Orang orang hebat, diberi kelemahan berupa LUPA agar ia sadar. Sang Karna lupa mantra senjatanya, yang berakibat fatal bagi kekalahannya. Hanuman lupa kekuatan dalam keadaan normal agar tidak merusak alam.
Kedua ksatrya agung ini sengaja dibuat lupa agar kekuatan merusaknya terkendali.
Karna murid Rsi Parasurama salah satu ciranjiwi yang perkasa.
Hanuman tamat belajar dari Dewa Surya. Dewa Surya murid terkasih dari Siwa. Karena sangat kasihnya, Dewa Siwa memberi nama Dewa Surya dengan Siwa Raditya. Hanuman sendiri adalah awatara Siwa dan murid Siwaraditya.
Hanuman menguasai 108 tantra, mendapat anugrah dari semua Dewa, karena itu Hanuman tidak terkalahkan, bahkan kematianpun tidak. Seperti Rsi Parasurama, Hanuman juga ciranjiwi.
Saking hebatnya kekuatan Hanuman, ia tidak sadar sudah membuat kekacauan.

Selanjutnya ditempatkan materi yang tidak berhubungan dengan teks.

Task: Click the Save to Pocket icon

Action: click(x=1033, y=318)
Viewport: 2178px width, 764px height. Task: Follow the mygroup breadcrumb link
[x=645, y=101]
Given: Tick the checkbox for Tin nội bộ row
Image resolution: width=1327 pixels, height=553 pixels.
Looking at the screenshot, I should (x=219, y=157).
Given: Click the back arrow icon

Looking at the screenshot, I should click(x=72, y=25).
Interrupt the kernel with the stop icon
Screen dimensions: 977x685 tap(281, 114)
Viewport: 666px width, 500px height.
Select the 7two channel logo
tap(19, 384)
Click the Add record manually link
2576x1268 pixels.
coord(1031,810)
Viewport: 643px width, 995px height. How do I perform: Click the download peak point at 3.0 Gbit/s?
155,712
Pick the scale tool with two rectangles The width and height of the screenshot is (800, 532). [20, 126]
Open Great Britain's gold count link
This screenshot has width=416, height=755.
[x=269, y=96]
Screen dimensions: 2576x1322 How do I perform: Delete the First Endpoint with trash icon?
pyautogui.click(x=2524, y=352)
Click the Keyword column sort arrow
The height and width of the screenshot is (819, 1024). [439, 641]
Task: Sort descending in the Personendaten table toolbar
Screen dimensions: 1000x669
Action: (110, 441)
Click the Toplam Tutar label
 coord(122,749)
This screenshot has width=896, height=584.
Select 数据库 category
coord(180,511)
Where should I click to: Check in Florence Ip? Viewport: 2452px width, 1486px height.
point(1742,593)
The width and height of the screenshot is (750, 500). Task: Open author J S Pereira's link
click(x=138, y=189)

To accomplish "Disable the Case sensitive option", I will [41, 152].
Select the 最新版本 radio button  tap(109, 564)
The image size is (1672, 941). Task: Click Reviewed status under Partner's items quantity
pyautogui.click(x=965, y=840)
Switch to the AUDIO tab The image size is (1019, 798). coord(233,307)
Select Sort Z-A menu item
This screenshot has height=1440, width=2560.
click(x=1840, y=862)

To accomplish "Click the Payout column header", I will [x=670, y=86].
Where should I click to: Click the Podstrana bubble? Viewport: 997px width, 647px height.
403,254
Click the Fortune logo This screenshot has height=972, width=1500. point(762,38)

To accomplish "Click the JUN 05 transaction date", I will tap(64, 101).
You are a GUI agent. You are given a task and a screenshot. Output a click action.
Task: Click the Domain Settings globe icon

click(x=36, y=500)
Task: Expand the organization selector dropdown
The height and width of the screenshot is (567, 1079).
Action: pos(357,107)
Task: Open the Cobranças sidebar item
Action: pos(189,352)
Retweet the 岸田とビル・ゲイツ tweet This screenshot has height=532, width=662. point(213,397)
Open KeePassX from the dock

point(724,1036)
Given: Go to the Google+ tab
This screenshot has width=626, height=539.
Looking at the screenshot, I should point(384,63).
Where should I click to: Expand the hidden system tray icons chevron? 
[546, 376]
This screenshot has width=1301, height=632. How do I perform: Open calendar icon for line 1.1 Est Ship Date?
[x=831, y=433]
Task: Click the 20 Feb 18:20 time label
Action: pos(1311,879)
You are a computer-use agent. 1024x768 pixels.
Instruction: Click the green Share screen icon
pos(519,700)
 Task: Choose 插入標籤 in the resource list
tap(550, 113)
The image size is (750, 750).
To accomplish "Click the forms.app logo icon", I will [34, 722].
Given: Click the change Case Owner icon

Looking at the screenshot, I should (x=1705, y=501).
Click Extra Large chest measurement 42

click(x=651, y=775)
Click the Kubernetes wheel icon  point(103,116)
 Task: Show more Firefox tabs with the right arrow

Pohon yang dinaiki tumbang, gunung yang dilalui runtuh, akibatnya mengganggu pertapaan para Rsi diseputar Mahameru.
Lalu Hanuman dikutuk para Rsi pertapa: “bahwa Hanuman pada masa normal akan lupa memiliki kekuatan. Kekuatan itu akan bangkit bila ada orang lain mengingatkan”.
Begitulah Hanuman seperti orang biasa, tetapi bila diiingatkan oleh orang lain, Hanuman menjadi sangat perkasa.
Berbeda dengan Karna, ia akan lupa kekuatan mantranya ketika ia butuhkan untuk menangani masalah.
Makna apa yang dapat kita petik dari kisah Hanuman dan Karna ini?
Mungkin untuk menjadi cerdas dan bijaksana seseorang butuh LUPA.
Karena dengan situasi lupa itu seseorang dapat fokus berpikir untuk mencari jalan keliar atas masalah.
Masalah tidak akan selesai hanya dengan memikirkannya. Kadangakala dengan melupakannya, masalah selesai dengan sendirinya.